For nearly two years I’ve been arguing against the thesis that Oscar Isaac‘s hapless folk singer in Inside Llewyn Davis is more or less based on old-time Greenwich Village folk singer Dave Van Ronk. And yet pretty much every movie journalist on the planet has gone along with the party line, largely because director-writers Joel and Ethan Coen mentioned the connection a year or so ago and haven’t disputed it since, and also because of a folk album Van Ronk recorded called Inside Dave Van Ronk. But a much more likely real-life model — certainly a musician who bears in hindsight a much greater resemblance to Isaac’s talented but morose, going-nowhere troubadour — is the late folk singer Paul Clayton.


(l.) Oscar Isaac as the titular character in Inside Llewyn Davis; (r.) ’50s and ’60s folk singer Paul Clayton (1931 — 1967).

My friend Chance Browne, a Connecticut-based cartoonist and musician who hung with Van Ronk a bit in the old days and shot the shit with him a few times, shared this observation yesterday.

Born in 1931, Clayton was a folksinger and folklorist who researched the hell out of native folk singers and tunes. He was a tenacious scholar of this realm. Clayton joined Folkways Records in 1956, for whom he recorded six solo albums over a two-year period, and then recorded two more albums for Elektra Records in 1958 and ’59. Clayton collaborated with Van Ronk and Liam Clancy, and is described on his Wiki page as having been “a mentor and friend of Bob Dylan during the first years of Dylan’s career.” A song Clayton wrote was allegedly “borrowed” by Dylan in 1962 as the basis for “Don’t Think Twice, It’s All Right”.
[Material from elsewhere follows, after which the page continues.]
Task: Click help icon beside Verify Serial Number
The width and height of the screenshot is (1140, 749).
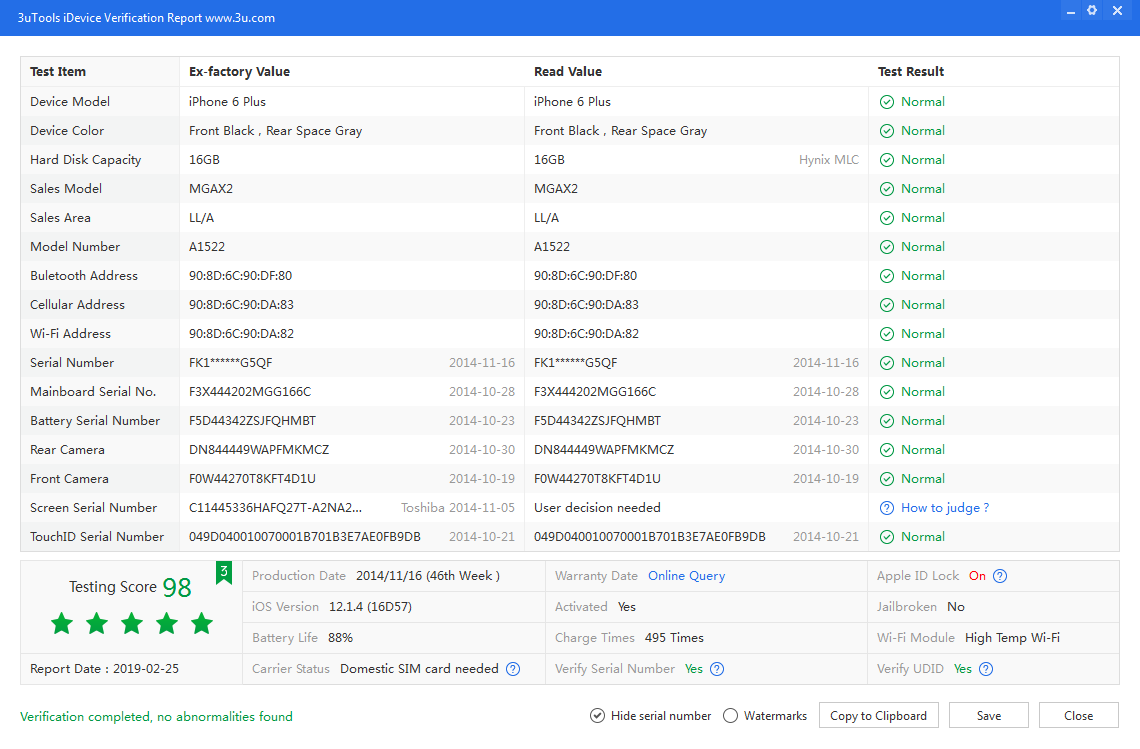Action: point(717,669)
The bio says Clayton was beset with personal problems in his mid 30s, including frustrations with his career, tensions over being a closeted homosexual, manic depression, drug abuse and a related arrest. Clayton’s last recording was in 1965. He killed himself in ’67, at age 36.

If you’ve seen Inside Llewyn Davis, you know the above description sounds much closer in terms of spirit, musical passion and downcast attitude to Isaac’s character, certainly more so than the personality and swagger of Dave Van Ronk. Much. Exclude Clayton’s closeted sexuality, the suicide and the scholastic devotion to folk music, and you’ve got a fairly close fit. The beard, the purist folk-music attitude, the albums cut in the ’50s followed by diminishing success, etc.

Here, again, is what I wrote about the differences between Van Ronk and Davis in March 2012: “The large, hulking Van Ronk got going as a Manhattan-based performer sometime in the mid ’50s. He was initially a jazz musician before shifting over to folk music. By the time the early ’60s rolled around he was fairly well ensconced in “the scene.” He gradually acquired a reputation as a big garrulous personality who knew everyone, and who had taken it upon himself to organize Village musicians so they wouldn’t be exploited by cafe owners who wanted to pay them zilch.

“Van Ronk was always a relatively minor, small-time figure in terms of fame and record sales, but he was heavily committed to folk music, to the West Village musician community, to his troubadour way of life and certainly to everything that was starting to happen in the early ’60s. If nothing else a man who lived large.”

“Llewyn Davis as created by the Coen bros. (and played by the relatively small-statured and Latin-looking Isaac) is a guy who lives and thinks small, and who’s no match for Van Ronk spiritually either. He’s glum and morose — a kick-around guy trying to make it as a folk musician but not much of a go-getter. He’s pissed-off, resentful, a bit dull. He can sing and play guitar and isn’t untalented, but he has no fire in the belly. Or not enough. Any way you slice it Llewyn Davis is not Van Ronk. Or at least, not in any way I was able to detect.”

Browne describes Van Ronk’s personality as “ascerbic…a guy who worked hard and was out there and found a level of success within in his own realm.” He says that Van Ronk told him way back when that Clayton wasn’t just a mentor to Dylan but “a little bit in love with him.”